Dazai Ja też się cieszę, że nic nie stało się z kociakami, kocham cię liznęła partnera w ucho, a teraz chodźmy do Lawendowej Gwiazdy i o powiesz jej o wszystkim oczywiście pójdę z tobą.

Dobrze idzie do Lawendowej Gwiazdy z Jagodową Pieśnią.

Wchodzi Lawendowa Gwiazdo, to znowu ja przyprowadziłam tobie kogoś co bardzo by chciał z tobą porozmawiać.

 Kotka patrzy zaciekawiona na Jagodową Pieśń?

Podejdź tutaj wskazuje głową Dazaia.

Stokrotkowa Nadzieja- znaczy, przepraszam "Dazai". Czego chcesz?

Chciałem przeprosić i wytłumaczyć, dlaczego tak się zachowałem.

Naprawdę? Jeszcze nie dawno twierdziłeś, że życie samotnika jest czymś, na co chciałbyś poświęcić życie! Nawet zmieniłeś sobie imię! Ale w porządku, mów, co chciałeś.

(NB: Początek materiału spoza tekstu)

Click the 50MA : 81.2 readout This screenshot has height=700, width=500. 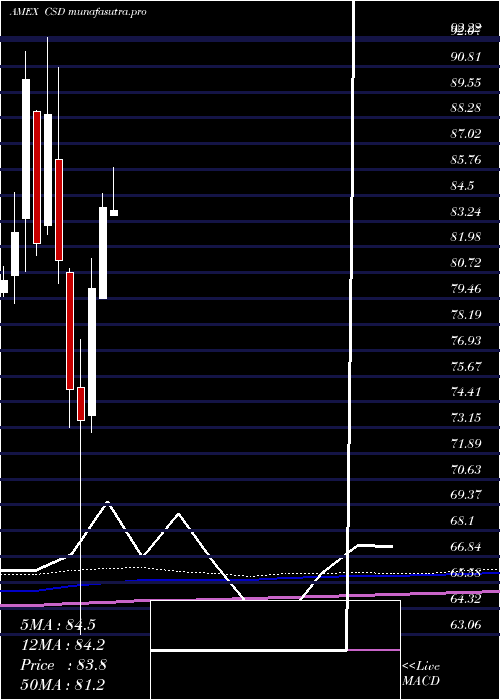pos(63,684)
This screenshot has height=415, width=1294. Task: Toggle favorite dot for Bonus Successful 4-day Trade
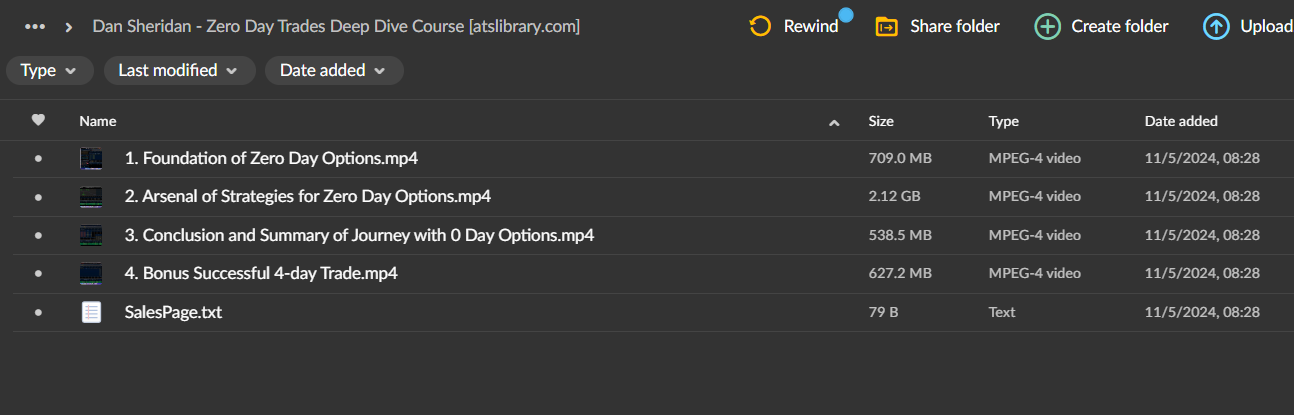coord(38,274)
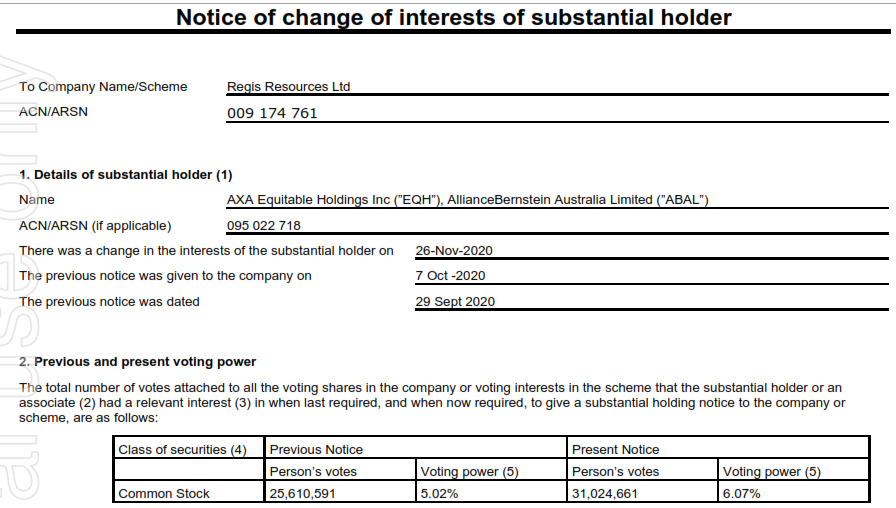Select present voting power 6.07%

tap(741, 494)

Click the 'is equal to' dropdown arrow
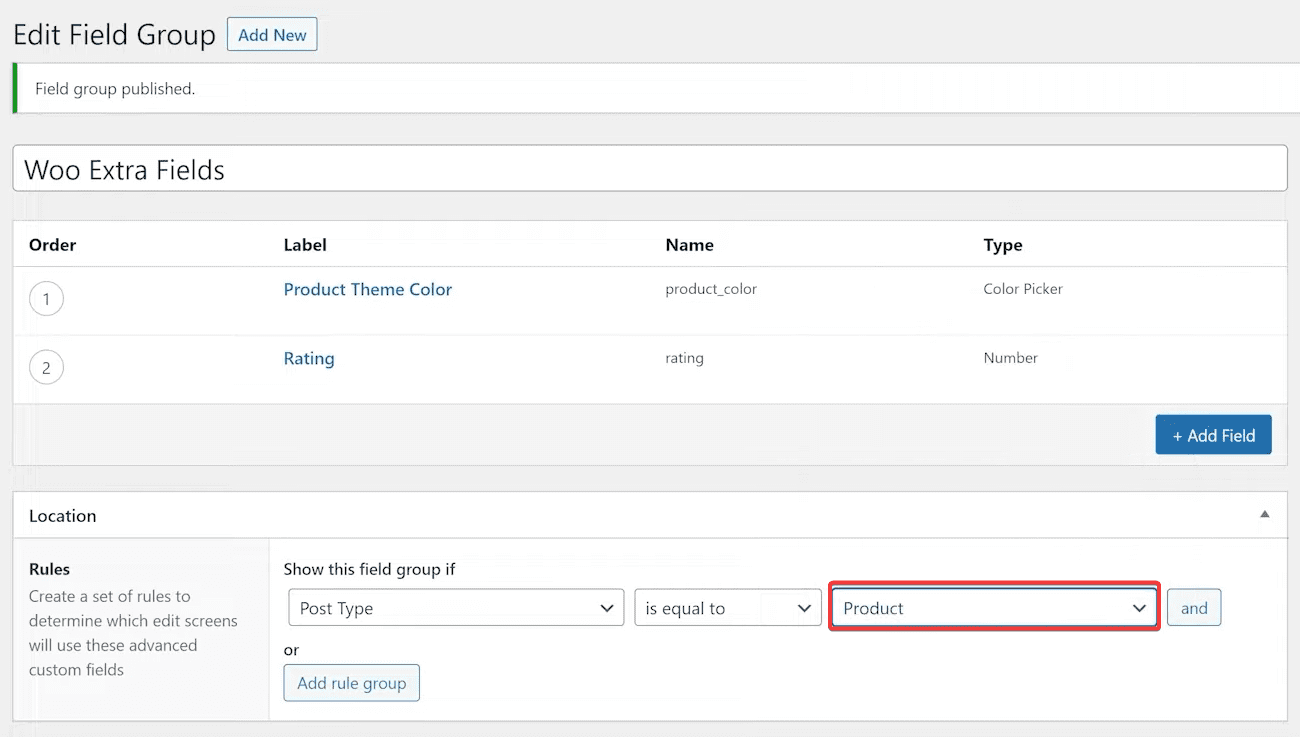pos(805,607)
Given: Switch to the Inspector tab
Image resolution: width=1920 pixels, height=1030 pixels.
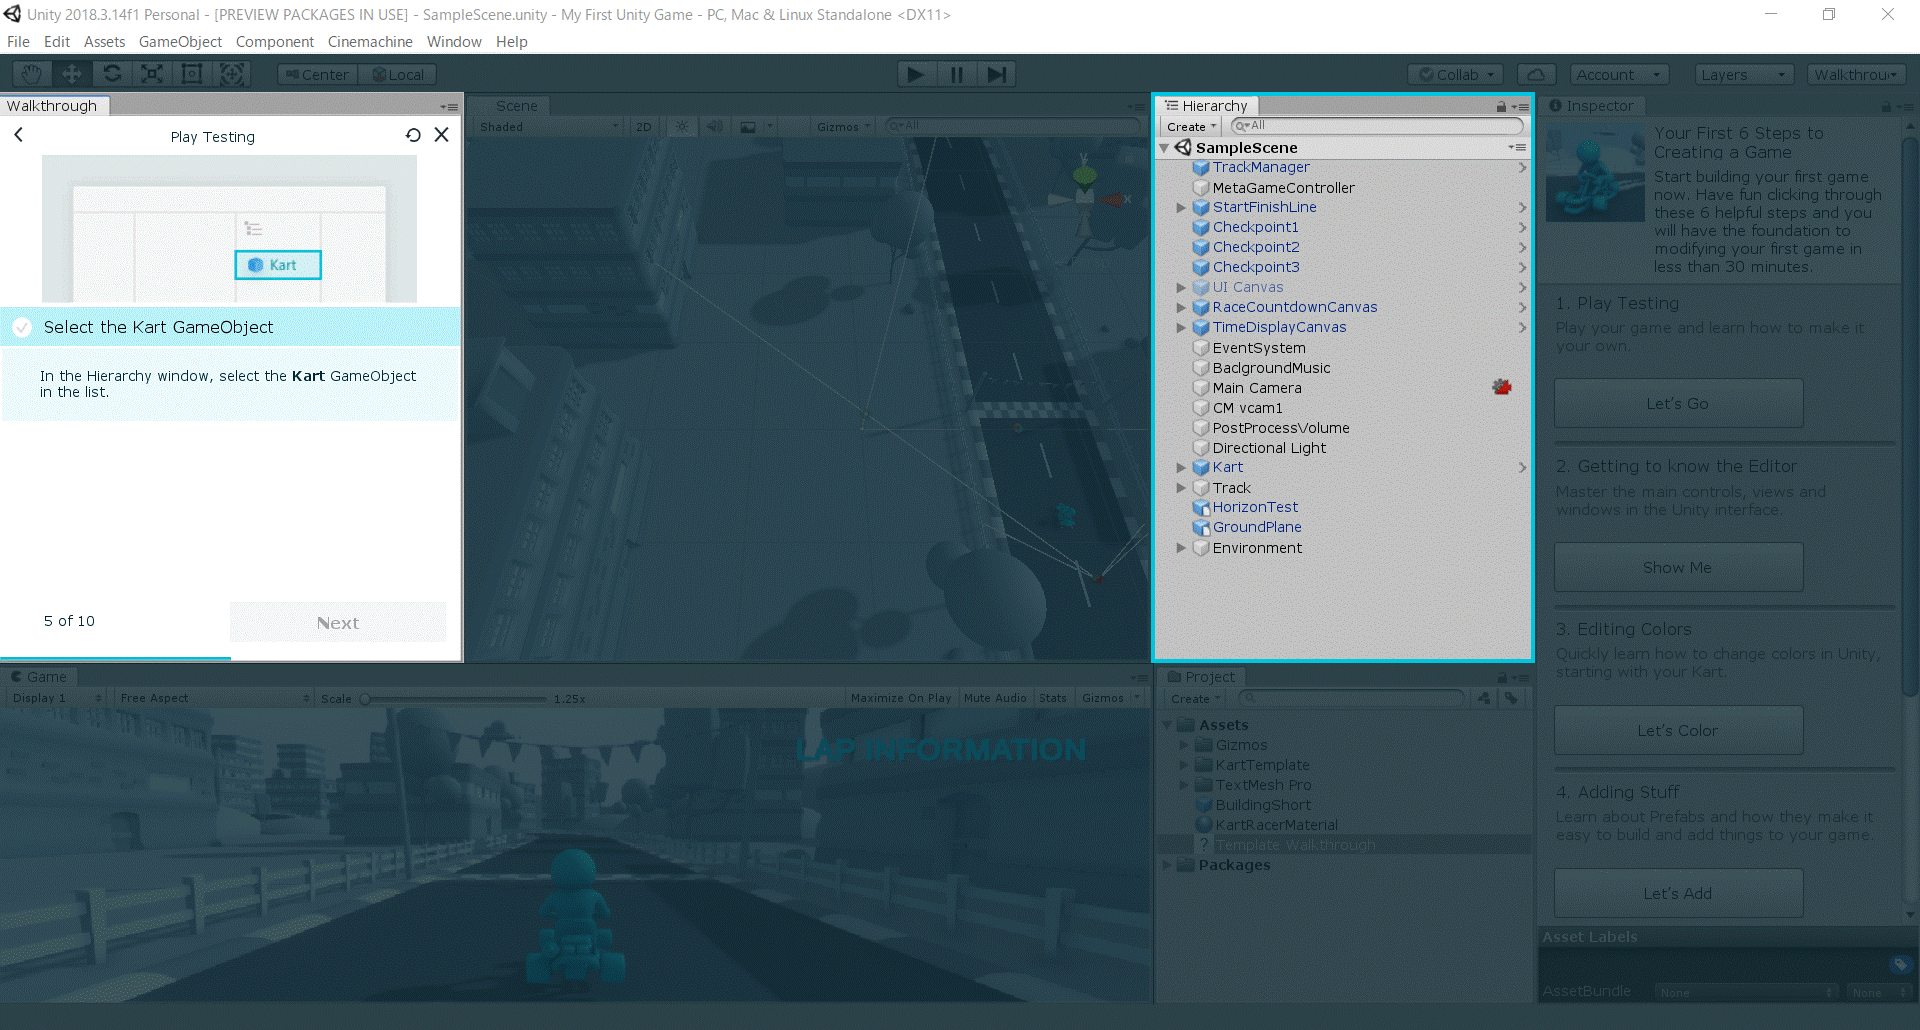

Nie panowałem nad sobą i chciałem być przy swoim bracie, lecz przejrzałem na oczy, co robi mój brat i nawet prawie walczyłem z własnym bratem w obronnie Tęczowej Łapy i Deszczowej Łapy, chciałem za wszelką cenę powrócić do Klanu i zapomnieć o tym lecz to nie było takie proste, ciągle nie umiałem rozdać się ze swoim bratem, lecz teraz naprawdę chce wrócić, nie chciałem nikogo skrzywdzić, lecz nie panowałem nad swoim gniewem, jeżeli mi nie wybaczysz Lawendowa Gwiazdo to zrozumiem lecz chciałem przeprosić...

Eh... dobrze, Dazai. Wybaczyłam zdradę Kwiecistemu Zachodowi, więc i tobie wybaczę. Tak naprawdę nie zrobiłeś nic aż tak złego... Przyjmę ciebie, ale muszę cię zmartwić. Nie zaakceptuję twojego imienia samotnika.

Dobrze...

Jeśli chcesz, możesz wrócić do Klanu Tulipana, ale pod warunkiem, że powrócisz do imienia Stokrotkowa Nadzieja. A jeśli wolisz, możesz wrócić do życia samotnika, a wtedy robisz co tylko zechcesz. 

Możecie już do mnie mówić Stokrotkowa Nadzieja.

Stokrotkowa Nadziejo chodźmy do żłobka pomożesz mi pozbierać mech na moje posłanie.

Dobrze.

Dziękuje Stokrotkowa Nadziejo liże partnera w ucho Kocham cię.

Ja też ciebie kocham Ja muszę już iść potem wrócę. 

Dobrze do zobaczenia Stokrotkowa Nadziejo. 

Jagodowa Pieśń Kładzie się na posłaniu i zasypia, śniąc o Partnerze, który do niej wrócił.